This past Wednesday, the world went dark. Quiet. Well, part of it anyway. If you’re reading this article I’m going to assume you visited at least one of the 115,000 websites that had made alterations to their frontpages in a “blackout” protest against the Stop Online Piracy Act. For Wikipedia, it meant displaying a mostly black page with the Wikipedia logo and an explanation of the ramifications of the bill. While some sites went for similar service-outages, others made small changes to raise awareness. Google simply put a big black box over the logo on its homepage. Participation hit every corner of the web, from content aggregators like Reddit to the porn networks. It seemed like everyone was opposed to the bill, even if just for a day. I thought it must be a fluke.
It wasn’t. Millions of people signed an anti-SOPA petition that Google had put together, and that was just one petition. Several sites held similar petitions and email drives, all of which reported hugely successful numbers. Still, the biggest number on the day of the blackout was eighteen. Eighteen is the number of Senators who changed position on the bill. Changed. In some ways that’s an inspiring figure – it’s fantastic to see that activism can produce change. On the other hand, it’s more than a little disconcerting that people in office were ready to pass a bill that could have such a negative impact on the most valued aspects of the web, namely that it is free and open.

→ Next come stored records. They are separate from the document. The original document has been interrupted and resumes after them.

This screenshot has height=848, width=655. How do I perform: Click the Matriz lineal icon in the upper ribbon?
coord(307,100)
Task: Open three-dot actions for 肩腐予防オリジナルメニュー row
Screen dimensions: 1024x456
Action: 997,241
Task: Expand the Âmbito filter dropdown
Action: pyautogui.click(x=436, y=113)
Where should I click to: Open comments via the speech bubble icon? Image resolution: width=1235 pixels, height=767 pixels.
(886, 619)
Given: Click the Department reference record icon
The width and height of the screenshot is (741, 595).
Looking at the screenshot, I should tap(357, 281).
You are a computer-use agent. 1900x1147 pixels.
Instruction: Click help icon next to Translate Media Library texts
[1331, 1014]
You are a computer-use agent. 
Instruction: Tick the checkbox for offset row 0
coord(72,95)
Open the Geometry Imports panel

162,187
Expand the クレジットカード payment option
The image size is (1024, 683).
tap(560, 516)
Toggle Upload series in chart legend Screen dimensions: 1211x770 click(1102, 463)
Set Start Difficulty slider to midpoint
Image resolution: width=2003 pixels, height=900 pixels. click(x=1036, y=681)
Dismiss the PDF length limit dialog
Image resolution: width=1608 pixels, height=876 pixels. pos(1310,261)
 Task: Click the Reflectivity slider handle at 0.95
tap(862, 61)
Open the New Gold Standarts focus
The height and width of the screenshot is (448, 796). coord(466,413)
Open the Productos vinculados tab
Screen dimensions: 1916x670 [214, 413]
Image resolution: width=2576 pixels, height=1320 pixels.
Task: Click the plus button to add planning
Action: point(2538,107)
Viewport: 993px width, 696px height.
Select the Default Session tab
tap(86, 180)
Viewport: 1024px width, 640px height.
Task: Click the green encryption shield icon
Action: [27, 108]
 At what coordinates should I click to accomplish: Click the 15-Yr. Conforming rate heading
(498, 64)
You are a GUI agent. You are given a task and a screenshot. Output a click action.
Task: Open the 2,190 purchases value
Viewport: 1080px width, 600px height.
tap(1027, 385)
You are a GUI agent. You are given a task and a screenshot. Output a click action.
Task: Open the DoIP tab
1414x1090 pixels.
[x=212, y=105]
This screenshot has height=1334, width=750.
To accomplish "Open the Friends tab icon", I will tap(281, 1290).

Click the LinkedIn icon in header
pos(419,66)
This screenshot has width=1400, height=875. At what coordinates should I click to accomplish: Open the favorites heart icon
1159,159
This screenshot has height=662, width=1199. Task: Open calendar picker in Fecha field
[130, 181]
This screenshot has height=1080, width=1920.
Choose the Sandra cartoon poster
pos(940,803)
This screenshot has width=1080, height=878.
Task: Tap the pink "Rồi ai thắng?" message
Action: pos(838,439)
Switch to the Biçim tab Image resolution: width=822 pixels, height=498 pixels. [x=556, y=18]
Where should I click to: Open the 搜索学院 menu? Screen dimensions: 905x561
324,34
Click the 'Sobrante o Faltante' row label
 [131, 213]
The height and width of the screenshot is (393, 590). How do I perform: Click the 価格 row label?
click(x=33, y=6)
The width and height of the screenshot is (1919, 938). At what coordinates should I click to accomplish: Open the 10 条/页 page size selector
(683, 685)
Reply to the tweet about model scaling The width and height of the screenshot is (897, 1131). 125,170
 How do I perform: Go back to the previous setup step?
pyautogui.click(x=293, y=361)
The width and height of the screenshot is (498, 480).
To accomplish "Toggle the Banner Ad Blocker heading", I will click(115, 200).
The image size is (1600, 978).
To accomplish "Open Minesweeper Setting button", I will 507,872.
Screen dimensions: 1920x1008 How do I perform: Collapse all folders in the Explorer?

Wednesday wasn’t an all-out victory over thoughtless legislation against the internet. The day also saw the US Department of Justice seize and shut down file-sharing site Megaupload. I’m not going to claim that the site hasn’t been involved in any criminal activity — it very likely has — but as several other sites have mentioned, the indictment has a few inconsistencies. In one instance, the indictment charges that “a member of the Mega Conspiracy made a transfer of $185,000 to further an advertising campaign for Megaupload.com involved a musical recording and a video.” That seems not only within the confines of the law but daily business practice. As Ars Technica points out, “When Viacom made many of the same charges against YouTube, it didn’t go to the government and try to get Eric Schmidt or Chad Hurley arrested.”
That’s where Anonymous came in. You knew they wouldn’t stay out of this one. After Megaupload went down, the hacker collective organized DDoS attacks against just about everyone involved in the Megaupload case, including the DoJ, the MPAA, and the FBI. In short, Anonymous took a piss all over the good vibrations of the blackout, and certainly the goodwill of anyone who may have been on the fence about the whole SOPA thing. It goes without saying that Anonymous hurt the conversation just as much as the blackout may have added to it, and that’s not something lawmakers will soon forget.
This is why I think the blackout’s effort to kill SOPA could still be a “maybe.” While the bill does look like it has been pulled off life support, the Megaupload indictment and the Anonymous attack stand as two steps back after that one big step forward. I’m hoping the internet pulls through, but I’m not nearly as confident as I was Wednesday night.